Description of the task
Until the line containing "Task: Open the Kubernetes Logs source link" has been reproduced, keep reproducing each line of the material below exactly, starting with the first.
::::
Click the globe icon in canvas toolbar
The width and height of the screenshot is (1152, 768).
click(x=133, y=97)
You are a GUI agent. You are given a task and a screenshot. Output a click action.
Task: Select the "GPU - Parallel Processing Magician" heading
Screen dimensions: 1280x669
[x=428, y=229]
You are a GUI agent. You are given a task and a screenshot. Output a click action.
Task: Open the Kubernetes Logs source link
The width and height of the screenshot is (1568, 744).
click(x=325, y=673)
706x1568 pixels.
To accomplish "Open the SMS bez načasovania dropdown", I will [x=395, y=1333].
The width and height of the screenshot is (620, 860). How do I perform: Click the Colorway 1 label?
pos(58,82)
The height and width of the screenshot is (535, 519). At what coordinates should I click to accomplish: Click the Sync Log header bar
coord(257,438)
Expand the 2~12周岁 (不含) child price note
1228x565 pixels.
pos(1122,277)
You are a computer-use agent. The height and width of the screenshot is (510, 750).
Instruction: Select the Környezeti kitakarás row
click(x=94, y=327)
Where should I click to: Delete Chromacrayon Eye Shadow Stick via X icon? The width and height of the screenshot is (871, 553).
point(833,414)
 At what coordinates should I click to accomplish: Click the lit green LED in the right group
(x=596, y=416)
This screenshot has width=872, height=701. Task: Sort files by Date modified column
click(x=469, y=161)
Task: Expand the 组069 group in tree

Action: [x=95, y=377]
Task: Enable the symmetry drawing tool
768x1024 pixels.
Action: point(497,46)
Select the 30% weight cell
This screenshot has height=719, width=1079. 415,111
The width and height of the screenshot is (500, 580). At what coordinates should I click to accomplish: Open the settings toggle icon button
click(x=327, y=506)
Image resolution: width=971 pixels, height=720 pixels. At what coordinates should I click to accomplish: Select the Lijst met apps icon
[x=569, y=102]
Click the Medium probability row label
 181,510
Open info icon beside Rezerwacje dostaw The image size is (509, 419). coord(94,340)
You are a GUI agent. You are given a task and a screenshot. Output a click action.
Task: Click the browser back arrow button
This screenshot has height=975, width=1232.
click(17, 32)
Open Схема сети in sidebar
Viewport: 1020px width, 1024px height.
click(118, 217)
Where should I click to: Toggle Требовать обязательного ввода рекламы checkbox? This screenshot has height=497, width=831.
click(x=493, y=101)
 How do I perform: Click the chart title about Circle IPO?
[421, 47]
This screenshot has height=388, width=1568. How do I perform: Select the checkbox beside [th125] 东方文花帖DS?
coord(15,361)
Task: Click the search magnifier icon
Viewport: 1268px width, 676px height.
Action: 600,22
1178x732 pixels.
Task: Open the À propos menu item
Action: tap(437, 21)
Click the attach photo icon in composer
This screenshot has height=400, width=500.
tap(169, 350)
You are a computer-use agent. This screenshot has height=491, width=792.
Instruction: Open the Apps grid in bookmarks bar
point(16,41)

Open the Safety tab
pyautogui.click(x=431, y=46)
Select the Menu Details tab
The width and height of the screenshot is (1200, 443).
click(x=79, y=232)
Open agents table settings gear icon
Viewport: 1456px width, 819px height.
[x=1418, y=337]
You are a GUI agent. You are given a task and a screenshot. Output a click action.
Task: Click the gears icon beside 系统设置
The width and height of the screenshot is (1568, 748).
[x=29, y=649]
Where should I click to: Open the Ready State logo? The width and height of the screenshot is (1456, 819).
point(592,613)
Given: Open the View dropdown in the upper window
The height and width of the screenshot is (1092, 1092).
::::
Answer to the problem
Click the globe icon in canvas toolbar
The width and height of the screenshot is (1152, 768).
click(x=133, y=97)
You are a GUI agent. You are given a task and a screenshot. Output a click action.
Task: Select the "GPU - Parallel Processing Magician" heading
Screen dimensions: 1280x669
[x=428, y=229]
You are a GUI agent. You are given a task and a screenshot. Output a click action.
Task: Open the Kubernetes Logs source link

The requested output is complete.